Android Accounted For 79% Of All Mobile Malware In 2012, 96% In Q4 Alone

PC Tech March 7, 2013

2 minutes read

Is it because Android is the most popular smartphone platform in the world right now, or is it because it’s just fundamentally easier to attack? In any case, Google’s mobile juggernaut Android continues to be the world’s biggest magnet for mobile malware. According to a report out today from security specialists F-Secure, Android accounted for 79% of all malware in 2012, up from 66.7% in 2011 and just 11.25% in 2010. On the other side of the spectrum, Apple’s iOS, the world’s second-most popular platform for smartphones in terms of new purchases, remains one of the least compromised, with 0.7% of malware on its platform.

Symbian, whose market share is in rapid decline and is being left for dead by its former parent Nokia, is down to 19% of all malware, compared to 62.5% two years ago. F-Secure predicts that it will go the way of the dodo bird and become extinct in 2013, as users replace their Nokia handsets with Android devices. Meanwhile, Windows Mobile, BlackBerry and J2ME each accounted for less than 1% of threat families in circulation in the year.

Breaking down progress over the past year, Android’s malware record appears to have seen a particularly bad spike in Q4 2012. F-Secure notes that in the fourth quarter it accounted for a full 96% of attacks. In fact, according to its records, all other platforms except for Symbian (at 4%) didn’t appear to have any malware threat families received at all.

Holding these up to Q4 market analysis, these figures are not proportionate to market shares for current sales, but they are somewhat more reflective of what devices are in circulation today. In that sense, the shift between Symbian falling and Android rising is due to the fact that Android has been the biggest benefactor of Symbian’s decline.

“Malware in general has a parasitic relationship with its host,” writes Sean Sullivan, security advisor at F-Secure Labs. “As old Symbian handsets continue to be replaced by those with other operating systems, especially Android, Symbian malware dies off and will probably go extinct in 2013.”
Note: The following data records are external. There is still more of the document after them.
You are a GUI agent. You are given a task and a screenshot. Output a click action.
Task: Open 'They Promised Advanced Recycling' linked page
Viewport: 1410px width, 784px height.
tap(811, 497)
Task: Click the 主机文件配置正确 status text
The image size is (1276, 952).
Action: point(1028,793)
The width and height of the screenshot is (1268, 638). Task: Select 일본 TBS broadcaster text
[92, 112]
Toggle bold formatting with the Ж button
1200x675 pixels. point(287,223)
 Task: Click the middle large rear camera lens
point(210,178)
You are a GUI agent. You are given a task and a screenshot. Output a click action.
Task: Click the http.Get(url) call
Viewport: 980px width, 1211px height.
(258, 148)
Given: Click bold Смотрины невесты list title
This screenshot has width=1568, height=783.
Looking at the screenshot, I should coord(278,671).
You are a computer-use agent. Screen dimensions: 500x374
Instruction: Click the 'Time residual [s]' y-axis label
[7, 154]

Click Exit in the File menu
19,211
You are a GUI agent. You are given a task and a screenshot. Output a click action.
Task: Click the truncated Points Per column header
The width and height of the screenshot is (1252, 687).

In terms of what forms malware is taking, F-Secure says that 66% of detections were Trojans (malware masked as something else). F-Secure believes that Google’s increased security prompts, which it introduced with the 4.2 variant (Jelly Bean), should help bring that number down. However, if you look at Google’s most recent stats on distribution, released this week, Android 4.2 is only at 1.6% — meaning that this make take some time to come to pass. (For the record, Gingerbread 2.3.3 and upwards remains the most popular in terms of distribution, at 44%, with Ice Cream Sandwich at number-two with 28%).

Another major problem continues to be dodgy SMS messages: F-Secure notes some 21 of the 96 Android threat variants come from premium SMS that encourages downloads and sometimes end up as repeat problems by way of subscription services to which users unwittingly become subscribed. Then, users don’t know about this until the charge comes up on their bill — if they bother to scrutinize that bill, that is.

Interestingly, F-Secure also notes that those releasing malware have become more sophisticated in their reasons for infiltrating devices. Specifically, there’s been a significant shift in terms of malware attacks becoming financially motivated over the last several years, with financial gains now well outweighing those attacks that have been made in the past. Why the shift? It may be because malicious hackers were still learning the ropes for how to infiltrate devices back in the day.

Or it could be something else: The rise in financial motivations also speaks to the fact that we as a population are using our devices for significantly more transactional services — and that makes them increasing targets for attacks aimed specifically at that fact. This is something that will eventually have to be squared with all the many ambitions and developments in the market today to turn our handsets into our default wallets.